Ultimo personaggio è Mariano, interpretato da Giuseppe Gaudino, un ragazzo laureato che mette la sua cultura a disposizione della camorra, lavorando in diversi settori economici fino a quando, per il giorno dei funerali di Papa Giovanni XXIII, ha la “brillante idea” di riempire bottiglie di plastica già utilizzate e raccolte tra i rifiuti dello stakeholder, di acqua di rubinetto per poi rivenderla come acqua effervescente naturale. Tra Saviano e Mariano avvengono diversi battibecchi ed in uno di questi Roberto si racconta un po’, citando suo padre che spesso gli diceva: “Robbè, cos’è  un laureato senza una pistola? È nu strunz! E cos’è uno non laureato ma con pistola? È nu strunz! E cos’è laureato con la pistola? È un uomo!”. Solo quando il figlio ha imparato a sparare a delle bottiglie vuote, il padre lo ha considerato all’altezza del cugino che, prima di Roberto, aveva imparato a farlo.
La camorra dal 1975 al 2006 ha ucciso più di 3600 persone. Un dato che viene sparato su di un telo ed impresso nella coscienza di tutti noi spettatori che, all’uscita, ci siamo sentiti complici e vittime di questa sporca alleanza tra pochi potenti che distruggono con forza il valore alla nostra esistenza.
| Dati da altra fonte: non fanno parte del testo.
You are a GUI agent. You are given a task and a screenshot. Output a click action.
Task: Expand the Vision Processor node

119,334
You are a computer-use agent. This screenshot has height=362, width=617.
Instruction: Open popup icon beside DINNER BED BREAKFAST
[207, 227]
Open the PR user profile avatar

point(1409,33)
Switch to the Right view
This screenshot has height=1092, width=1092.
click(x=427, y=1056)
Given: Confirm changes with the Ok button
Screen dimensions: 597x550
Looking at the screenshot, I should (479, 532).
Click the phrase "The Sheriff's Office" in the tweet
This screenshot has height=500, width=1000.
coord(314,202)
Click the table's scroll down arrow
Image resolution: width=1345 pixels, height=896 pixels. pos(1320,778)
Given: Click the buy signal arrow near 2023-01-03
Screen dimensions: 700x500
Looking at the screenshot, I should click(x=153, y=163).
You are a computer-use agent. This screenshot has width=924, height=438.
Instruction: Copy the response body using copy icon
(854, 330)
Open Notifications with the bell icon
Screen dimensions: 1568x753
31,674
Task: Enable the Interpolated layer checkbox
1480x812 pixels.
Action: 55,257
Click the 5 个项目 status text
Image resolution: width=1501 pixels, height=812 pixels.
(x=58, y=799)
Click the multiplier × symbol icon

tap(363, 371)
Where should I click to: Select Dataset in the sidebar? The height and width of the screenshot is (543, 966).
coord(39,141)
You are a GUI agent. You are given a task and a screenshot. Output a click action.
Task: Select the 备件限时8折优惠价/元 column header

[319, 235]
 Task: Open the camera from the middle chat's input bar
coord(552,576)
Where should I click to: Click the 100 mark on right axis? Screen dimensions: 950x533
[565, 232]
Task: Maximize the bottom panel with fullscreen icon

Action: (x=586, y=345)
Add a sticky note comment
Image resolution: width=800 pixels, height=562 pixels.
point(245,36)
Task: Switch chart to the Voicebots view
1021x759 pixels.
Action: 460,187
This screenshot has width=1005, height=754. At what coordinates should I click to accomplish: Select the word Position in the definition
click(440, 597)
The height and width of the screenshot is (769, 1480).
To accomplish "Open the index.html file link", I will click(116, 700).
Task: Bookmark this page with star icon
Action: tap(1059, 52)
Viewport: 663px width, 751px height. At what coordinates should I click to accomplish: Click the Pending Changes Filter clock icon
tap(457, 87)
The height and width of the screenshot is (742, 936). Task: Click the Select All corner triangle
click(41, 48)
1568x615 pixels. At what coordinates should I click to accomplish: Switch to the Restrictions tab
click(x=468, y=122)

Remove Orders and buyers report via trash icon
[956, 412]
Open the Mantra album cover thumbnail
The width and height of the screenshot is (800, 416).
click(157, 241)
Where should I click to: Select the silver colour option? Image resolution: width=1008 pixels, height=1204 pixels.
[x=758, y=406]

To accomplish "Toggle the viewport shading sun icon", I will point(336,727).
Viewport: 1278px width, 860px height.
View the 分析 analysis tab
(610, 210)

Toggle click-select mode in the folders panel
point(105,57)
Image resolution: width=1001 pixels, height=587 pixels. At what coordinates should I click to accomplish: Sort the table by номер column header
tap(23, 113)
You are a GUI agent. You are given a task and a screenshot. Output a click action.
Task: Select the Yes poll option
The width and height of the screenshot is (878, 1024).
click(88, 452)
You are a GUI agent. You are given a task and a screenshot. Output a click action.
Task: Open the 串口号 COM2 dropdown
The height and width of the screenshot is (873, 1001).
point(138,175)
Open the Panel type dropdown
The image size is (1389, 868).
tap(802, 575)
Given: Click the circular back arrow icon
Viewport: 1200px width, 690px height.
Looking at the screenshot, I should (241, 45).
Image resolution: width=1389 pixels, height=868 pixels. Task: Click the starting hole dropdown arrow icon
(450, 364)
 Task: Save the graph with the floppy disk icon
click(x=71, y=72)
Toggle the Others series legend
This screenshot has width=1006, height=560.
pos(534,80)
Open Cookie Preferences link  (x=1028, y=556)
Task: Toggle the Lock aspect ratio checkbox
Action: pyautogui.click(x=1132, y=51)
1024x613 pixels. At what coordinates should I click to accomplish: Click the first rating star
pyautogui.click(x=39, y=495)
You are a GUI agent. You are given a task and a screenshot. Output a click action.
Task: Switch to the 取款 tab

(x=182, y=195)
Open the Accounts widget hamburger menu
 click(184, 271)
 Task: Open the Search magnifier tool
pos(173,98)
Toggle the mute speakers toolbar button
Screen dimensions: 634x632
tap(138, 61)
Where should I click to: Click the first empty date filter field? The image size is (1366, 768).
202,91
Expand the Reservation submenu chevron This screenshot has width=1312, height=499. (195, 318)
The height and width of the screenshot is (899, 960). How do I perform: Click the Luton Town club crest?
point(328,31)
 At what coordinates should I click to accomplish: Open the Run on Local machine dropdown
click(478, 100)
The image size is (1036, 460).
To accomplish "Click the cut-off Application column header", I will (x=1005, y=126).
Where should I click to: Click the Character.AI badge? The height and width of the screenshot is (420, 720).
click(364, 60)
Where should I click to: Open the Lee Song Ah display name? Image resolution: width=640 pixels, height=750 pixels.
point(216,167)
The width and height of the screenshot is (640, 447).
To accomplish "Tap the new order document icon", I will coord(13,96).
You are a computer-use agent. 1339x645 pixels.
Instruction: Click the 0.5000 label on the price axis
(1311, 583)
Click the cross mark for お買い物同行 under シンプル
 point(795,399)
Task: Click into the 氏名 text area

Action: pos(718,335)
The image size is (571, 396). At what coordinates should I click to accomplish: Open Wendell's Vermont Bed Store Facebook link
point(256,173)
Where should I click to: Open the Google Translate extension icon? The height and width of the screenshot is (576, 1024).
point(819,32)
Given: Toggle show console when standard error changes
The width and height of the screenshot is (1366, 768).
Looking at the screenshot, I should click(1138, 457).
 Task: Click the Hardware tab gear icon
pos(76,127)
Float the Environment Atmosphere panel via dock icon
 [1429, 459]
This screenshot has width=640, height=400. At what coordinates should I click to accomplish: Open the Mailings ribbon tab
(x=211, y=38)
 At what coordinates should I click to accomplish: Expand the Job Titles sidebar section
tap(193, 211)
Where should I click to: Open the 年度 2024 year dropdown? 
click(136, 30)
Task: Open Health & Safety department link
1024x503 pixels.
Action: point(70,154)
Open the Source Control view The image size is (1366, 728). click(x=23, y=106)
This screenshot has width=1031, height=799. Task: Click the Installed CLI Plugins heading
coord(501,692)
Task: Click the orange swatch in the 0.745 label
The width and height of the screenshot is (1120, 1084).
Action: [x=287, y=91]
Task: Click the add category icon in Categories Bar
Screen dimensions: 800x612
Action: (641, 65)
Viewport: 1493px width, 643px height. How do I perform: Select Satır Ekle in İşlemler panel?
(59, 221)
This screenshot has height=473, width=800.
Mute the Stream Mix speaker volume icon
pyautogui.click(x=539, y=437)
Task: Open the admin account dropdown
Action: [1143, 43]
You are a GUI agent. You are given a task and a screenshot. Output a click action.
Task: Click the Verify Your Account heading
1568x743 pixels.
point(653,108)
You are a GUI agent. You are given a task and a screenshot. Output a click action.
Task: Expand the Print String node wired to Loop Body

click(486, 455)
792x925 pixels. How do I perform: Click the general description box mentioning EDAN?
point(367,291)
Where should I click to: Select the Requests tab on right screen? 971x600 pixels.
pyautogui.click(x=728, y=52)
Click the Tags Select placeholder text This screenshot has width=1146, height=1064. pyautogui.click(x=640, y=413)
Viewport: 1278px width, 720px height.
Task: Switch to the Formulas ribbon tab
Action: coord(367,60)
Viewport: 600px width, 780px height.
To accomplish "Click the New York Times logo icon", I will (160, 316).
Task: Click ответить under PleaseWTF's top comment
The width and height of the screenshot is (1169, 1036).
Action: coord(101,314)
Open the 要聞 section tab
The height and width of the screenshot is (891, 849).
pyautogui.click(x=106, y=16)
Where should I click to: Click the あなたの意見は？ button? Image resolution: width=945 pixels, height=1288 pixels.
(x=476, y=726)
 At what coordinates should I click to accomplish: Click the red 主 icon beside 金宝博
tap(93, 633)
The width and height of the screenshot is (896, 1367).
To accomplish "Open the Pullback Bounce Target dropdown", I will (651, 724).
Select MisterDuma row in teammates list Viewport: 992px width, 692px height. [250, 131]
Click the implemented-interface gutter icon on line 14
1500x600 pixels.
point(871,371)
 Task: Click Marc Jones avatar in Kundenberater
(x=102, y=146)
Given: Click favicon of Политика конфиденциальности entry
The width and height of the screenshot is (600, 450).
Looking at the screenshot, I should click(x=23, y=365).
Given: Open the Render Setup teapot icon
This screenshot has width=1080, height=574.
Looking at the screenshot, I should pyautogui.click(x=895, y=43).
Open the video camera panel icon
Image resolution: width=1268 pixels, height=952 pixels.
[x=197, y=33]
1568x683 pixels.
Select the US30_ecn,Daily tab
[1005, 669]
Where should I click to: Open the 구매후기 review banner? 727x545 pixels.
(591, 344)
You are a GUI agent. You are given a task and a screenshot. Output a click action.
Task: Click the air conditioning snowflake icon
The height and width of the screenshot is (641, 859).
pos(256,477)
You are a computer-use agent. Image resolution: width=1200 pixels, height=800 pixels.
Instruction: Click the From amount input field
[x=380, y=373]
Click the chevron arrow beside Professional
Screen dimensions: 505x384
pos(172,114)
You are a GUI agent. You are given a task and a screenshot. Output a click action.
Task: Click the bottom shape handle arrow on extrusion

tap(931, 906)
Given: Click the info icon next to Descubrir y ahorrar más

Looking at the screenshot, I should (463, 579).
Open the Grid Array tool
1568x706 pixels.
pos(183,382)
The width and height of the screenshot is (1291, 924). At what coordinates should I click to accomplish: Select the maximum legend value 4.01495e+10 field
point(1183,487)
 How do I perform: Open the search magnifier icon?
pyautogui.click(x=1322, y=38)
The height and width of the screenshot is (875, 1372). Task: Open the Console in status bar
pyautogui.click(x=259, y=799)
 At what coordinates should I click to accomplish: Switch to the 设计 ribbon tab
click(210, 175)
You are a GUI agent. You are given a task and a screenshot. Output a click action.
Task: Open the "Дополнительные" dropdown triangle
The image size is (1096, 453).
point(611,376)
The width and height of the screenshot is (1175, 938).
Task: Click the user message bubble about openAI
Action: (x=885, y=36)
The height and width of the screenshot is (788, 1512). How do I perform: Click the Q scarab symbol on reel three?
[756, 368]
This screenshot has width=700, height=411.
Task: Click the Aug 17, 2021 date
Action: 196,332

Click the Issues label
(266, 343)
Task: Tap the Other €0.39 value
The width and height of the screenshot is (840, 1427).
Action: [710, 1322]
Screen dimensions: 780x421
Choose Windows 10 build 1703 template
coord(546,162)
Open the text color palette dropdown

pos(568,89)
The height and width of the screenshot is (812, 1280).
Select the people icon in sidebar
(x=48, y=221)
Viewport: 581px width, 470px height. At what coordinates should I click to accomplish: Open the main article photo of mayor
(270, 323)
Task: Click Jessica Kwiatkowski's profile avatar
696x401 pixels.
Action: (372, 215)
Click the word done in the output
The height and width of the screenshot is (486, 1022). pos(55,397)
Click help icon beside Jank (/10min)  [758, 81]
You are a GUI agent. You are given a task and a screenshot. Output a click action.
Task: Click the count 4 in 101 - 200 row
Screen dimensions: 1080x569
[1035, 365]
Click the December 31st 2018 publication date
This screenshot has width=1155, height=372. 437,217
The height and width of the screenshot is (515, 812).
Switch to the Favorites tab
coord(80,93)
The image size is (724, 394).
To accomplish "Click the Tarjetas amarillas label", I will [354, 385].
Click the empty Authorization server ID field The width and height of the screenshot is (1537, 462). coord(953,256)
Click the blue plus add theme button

La scenografia, composta da una struttura di pali metallici utilizzati per sorreggere le impalcature durante i lavori edilizi, permetteva di avere due ambienti differenti: il palco e ciò che avveniva sopra le impalcature, zona messa in evidenza  tramite le luci.
Gli attori sono stati forse i migliori che io abbia mai visto, così veri, con caratteristiche così terribilmente tangibili da far pensare che di recitato ci fosse ben poco. La voglia era quella di saltare sul palco, prenderli per la maglietta e chiedere urlando: “Perché??? Perché ci fate tutto questo??? Perché permettete, architettate, giostrare certi orrori?”.
Spettacolo efficace, commovente e angosciante.